CHICAGO The Ohio Air Quality Development Authority today will vote on the sale of $241 million of pollution control revenue refunding bonds a transaction that will allow FirstEnergy Generation Corp. to exit the auction-rate securities market.

The deal comes a few months after several subsidiaries of FirstEnergy Corp. including FirstEnergy Generation Corp. voted to convert all $530 million of their outstanding auction-rate debt into fixed- or variable-rate debt. FirstEnergy, an Akron-based for-profit, includes seven utility subsidiaries as well as FirstEnergy Generation and FirstEnergy Nuclear Generation Corp., and is the fifth largest investor-owned utility in the U.S.

The Ohio authority would act as the conduit issuer on the transaction.

The utility hopes to enter the market as soon as possible, said authority executive director Mark Shanahan.
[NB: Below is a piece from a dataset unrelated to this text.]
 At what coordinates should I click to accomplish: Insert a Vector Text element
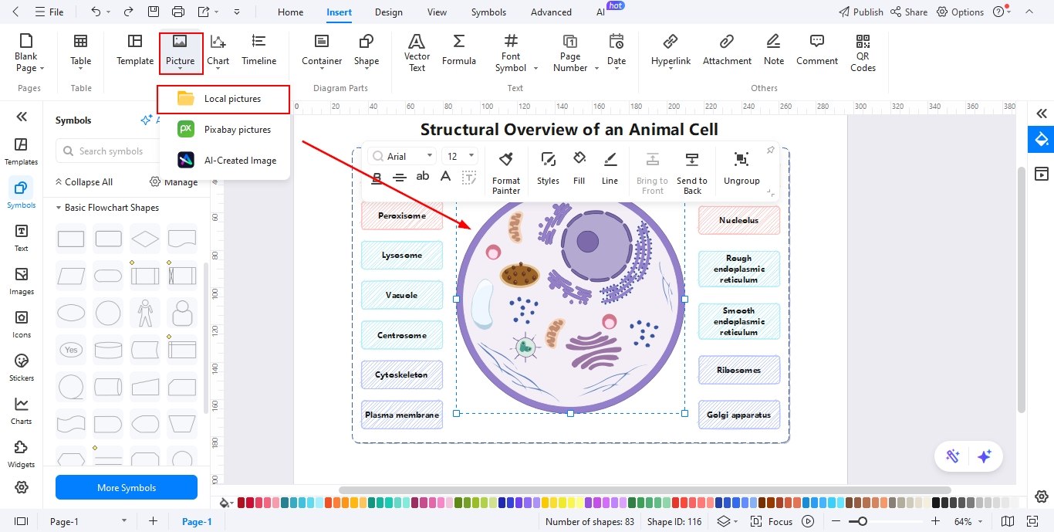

Details of the structure of the bonds were still uncertain as of yesterday, including whether the bonds would be fixed- or variable-rate.
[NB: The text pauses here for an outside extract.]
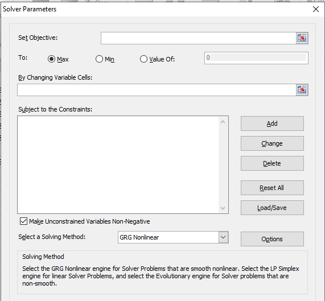This screenshot has width=325, height=301.
Task: Open solver Options
Action: 272,239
"A lot of utilities have been waiting [to finalize the structure] until near pricing because of volatility in the market," Shanahan said.

The bonds would likely be enhanced with a letter of credit. FirstEnergy officials were expected to announce the finance team today.
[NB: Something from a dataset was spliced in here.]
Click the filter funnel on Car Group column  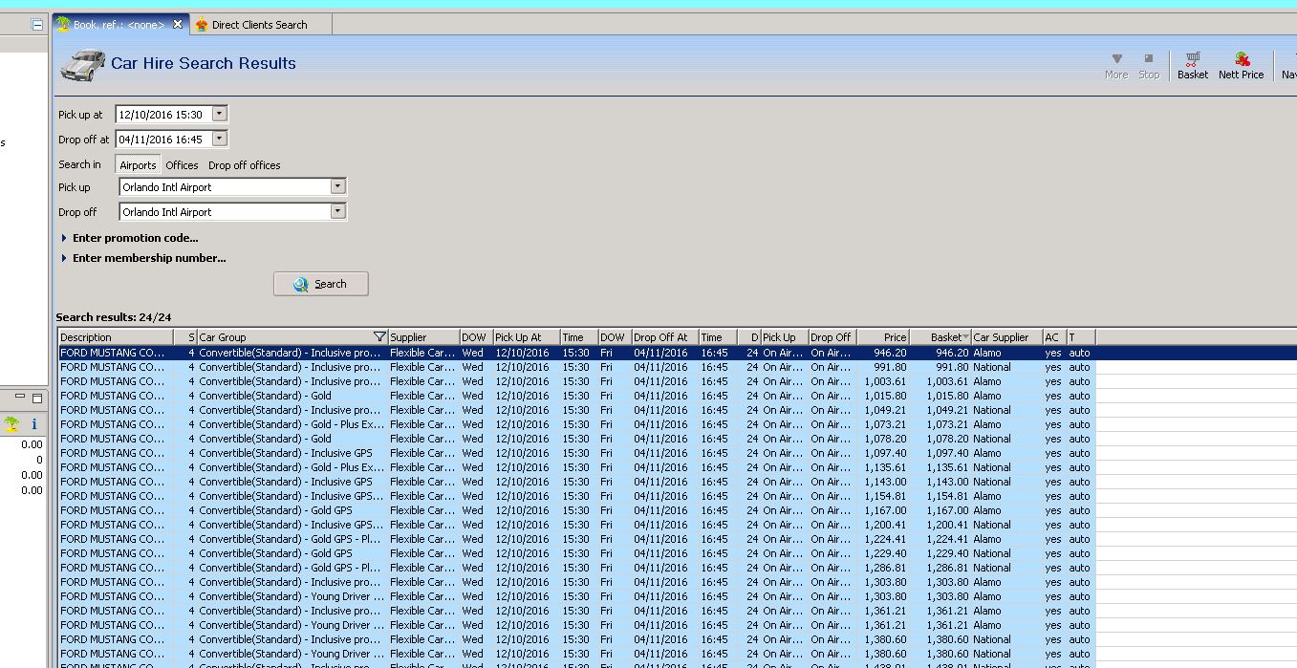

The authority originally issued the pollution control bonds in 2007 as part of FirstEnergy Corp.'s company-wide debt restructuring plan required under Ohio's revised utility regulations. In 2000, Ohio deregulated its energy market, and required utilities to separate generation which was deregulated from transmission and distribution, which remain regulated. FirstEnergy created FirstEnergy Generation Corp. to govern its fossil fuel business, and FirstEnergy Nuclear General Corp. to oversee its nuclear fuel business.

As part of its effort to comply with state regulations, FirstEnergy restructured at least 10 outstanding debt issues. At the time, the restructuring was one of the most drastic done by a power utility in the state in accordance with the regulation, said officials.

The upcoming refunding would follow several similar transactions by FirstEnergy subsidiaries, and will likely be followed by several more this year, according to the company's first quarter report released May 1.

Between Feb. 27 and April 2, some of FirstEnergy's subsidiaries repurchased outstanding auction-rate debt using a short-term loan to finance the effort, according to the company's first-quarter results released on May 1. Two more subsidiaries, Reading, Pa.'s-based Metropolitan Edison Co. and Pennsylvania Electric Co., remarketed their bonds in late April into a variable-rate mode supported by a letter of credit. And last Friday, FirstEnergy Nuclear Generation Corp. refunded nearly $180 million of auction-rate bonds into variable-rate debt.

"Subject to market conditions, the companies plan to remarket or refund the rest of these securities over the balance of the year, either in fixed-rate or variable-rate modes," the quarterly report said.

Last month the authority approved a similar transaction to refund $218 million of auction-rate debt sold by JMG Funding and Ohio Power Co. The refunding came after interest rates on that auction-rate debt spiked up to 9.5% from 3.5% following auction failures.